Some of the current nanofiber fabrication methods, such as template synthesis, hydrothermal and molecular self-assembly methods, are still in the laboratory-scale development stage due to the complexity of the equipment and low productivity. Meltblown is a widely used method for preparing microfibers in industry, but this method is difficult to prepare fibers with a diameter of less than 1 μm and is only suitable for thermoplastic polymers. Solution spinning methods, including electrospinning, centrifugal spinning, mechanical stretching and solution gas spinning, etc., so that various types of microfibers can be prepared and have attracted wide attention.
In a typical solution spinning process, the polymer solution is ejected from the tip of the needle and stretched by electrostatic, centrifugal or gas shear forces, followed by evaporation of the solvent to obtain fibers. Electrospinning is a widely used solution spinning technique for the manufacture of nanofibers.
However, its main technical shortcomings, including complex electric field design, solvent evaporation and fiber collection difficulties, high-pressure safety issues, needle blockage, droplet formation, and low yield issues, hinder its widespread use in industrial environments.
Centrifugal spinning can achieve higher fiber productivity, but its average fiber diameter is still higher compared to electrospinning.

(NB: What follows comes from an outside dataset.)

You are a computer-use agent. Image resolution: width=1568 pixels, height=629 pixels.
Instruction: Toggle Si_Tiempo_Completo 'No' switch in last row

Therefore, despite the rapid development of existing nanofiber manufacturing technologies, it is still challenging to produce on an industrial scale without compromising their quality.
Use an electrostatic field as an alternative
As an alternative to electrostatic fields, high-speed airflow as a driving force for spinning microfibers from solution is attracting more and more attention. In a typical solution gas spinning process, the shear force induced by the air flow at the gas-liquid interface is used to refine the solution extruded from the tip of the needle, forming a jet of liquid along the direction of flow.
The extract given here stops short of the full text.